"Love Is a War" is a song written by Jamie Appleby, Melinda Appleby, Melinda Jackson and Elliot Gleave, and produced by Ash for the Rogue Traders's upcoming fourth studio album. It was as released as the album's first single in Australia as a digital download on 25 December 2009 and as a CD single on 8 January 2010. This is the first single with new lead singer Mindi Jackson. The track features English singer/rapper Example.

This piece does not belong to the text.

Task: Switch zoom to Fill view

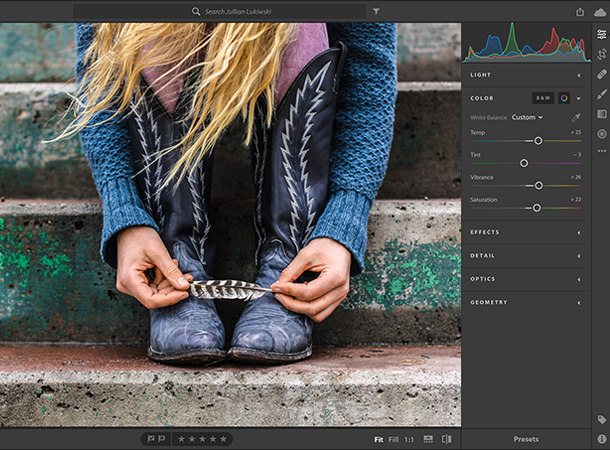Action: 393,439
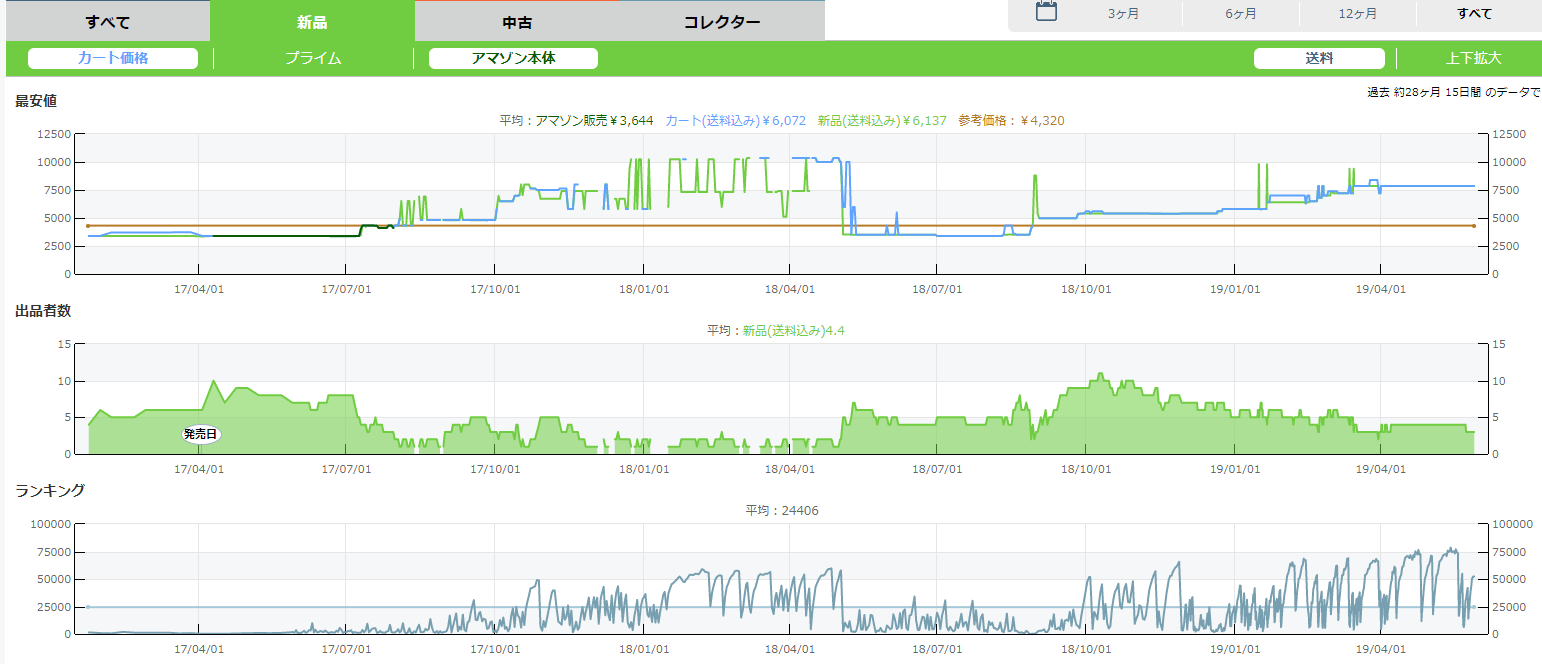The image size is (1542, 664).
Task: Toggle the アマゾン本体 price line
Action: [x=513, y=58]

Formats and track listings

Formats and track listings of the major single releases of "Love Is a War" include: 

Australian digital download
(Released 25 December 2009)
 "Love Is a War" – 3:26
 "Love Is a War" (James Ash 'Bitch Dragon' Remix) – 5:56
 "Love Is a War" (Denzal Park Dub) – 6:25
 "I'll Be Your Stalker" – 4:17

Australian CD single / UK Digital download
(88697616112; Released 8 January 2010)
 "Love Is a War" – 3:29
 "Love Is a War" (James Ash 'Bitch Dragon' Remix) – 5:58
 "Love Is a War" (Denzal Park Dub) – 6:26

Charts

Release history

References

2009 singles
Rogue Traders songs
Songs written by James Ash
Songs written by Example (musician)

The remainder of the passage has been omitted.